Free Will and Determinism


Scientific investigations into choice

Somebody recently asked me the following question:

....what about free will, how do you think that plays in, given that neurons and synapses are Newtonian in that they are composed of a set of functions/algorithms that can used by neuroscientists to describe their patterns?

Here is my brief answer:

We all have the first person experience of making choices. But when these choices are examined from a third person perspective they can only be experienced as “external observer” perceptions, perceptions upon which the third person bases his theoretical constructs such as neurons and synapses. The first person “I story” is one of a complex stream of conscious qualia but the third person “You story”, which is the story of “me” when seen from the perspective of “you”, is a story of the dynamics of aggregates of material elementa. (although there is nothing to stop the third person "empathising in" the first person perspective from the "You story")

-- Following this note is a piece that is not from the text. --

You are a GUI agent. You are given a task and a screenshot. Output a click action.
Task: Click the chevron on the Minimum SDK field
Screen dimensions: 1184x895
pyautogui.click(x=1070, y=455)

I’m not at all adverse to the idea that the third person perspective of mind, a perspective that only directly perceives mind as the dynamics of material elementa, may ultimately be accessible to a full description by some version of quantum theory. But even if this is true we must realise that quantum theory is merely a descriptive map; that is, a map composed of formal tokens, a map which is not the “thing-in-itself”, but merely a representation of it. For example we may succeed in constructing a perfect computerised simulation of a car using the formal tokens of 1s and 0s, but the simulation is never the car itself no matter how good it is. Likewise it is conceivable that some version of quantum theory applied to aggregates of particles perfectly describes the mind of man, but it can never be the mind of man itself. Though formal tokens of some conjectured complete theory of mind may have a point by point conformity with human consciousness, those tokens are, when all is said and done, only a representation of reality, not the reality itself, a reality that includes a rich first person story of consciousness composed of such things as a sense of purpose, meaning and choice.

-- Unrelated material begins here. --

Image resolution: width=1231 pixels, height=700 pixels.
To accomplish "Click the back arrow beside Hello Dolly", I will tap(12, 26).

The formal theoretical model, for obvious reasons, is not the thing it depicts, but the formal model does bring out one important lesson. Such complex things as “choice” and “purpose” are not going to be found down at the level of small numbers of material elementa but rather they will be found and defined at the aggregate level; that is in the organisation of large quantities of material elementa in all its complex dynamics. Choice and purpose are features of complex configurations of elementa and therefore an intricate object like “choice” is not defined for individual elementa such as neurons.

Important Caveats
When thinking about this subject it is best not to speak in too confident tones about the ultimate accessibility of the human mind to theoretical description. Several caveats must be borne in mind:
1. Quantum Mechanics, as currently understood, only provides probabilistic description. If this situation persists then in the sense I suggested in this post the mind, like any other dynamic aggregate of elementa, is humanly speaking a system that is indeterministic.
2. Even if the mind is accessible to a complete quantum description, it may nevertheless be such a complex organised aggregate that it is beyond the human mind to self-describe itself.
3. We need to keep an open mind about the apparent completeness of our theories: There is no guarantee that quantum theory provides the complete theoretical tool box for the third person perspective.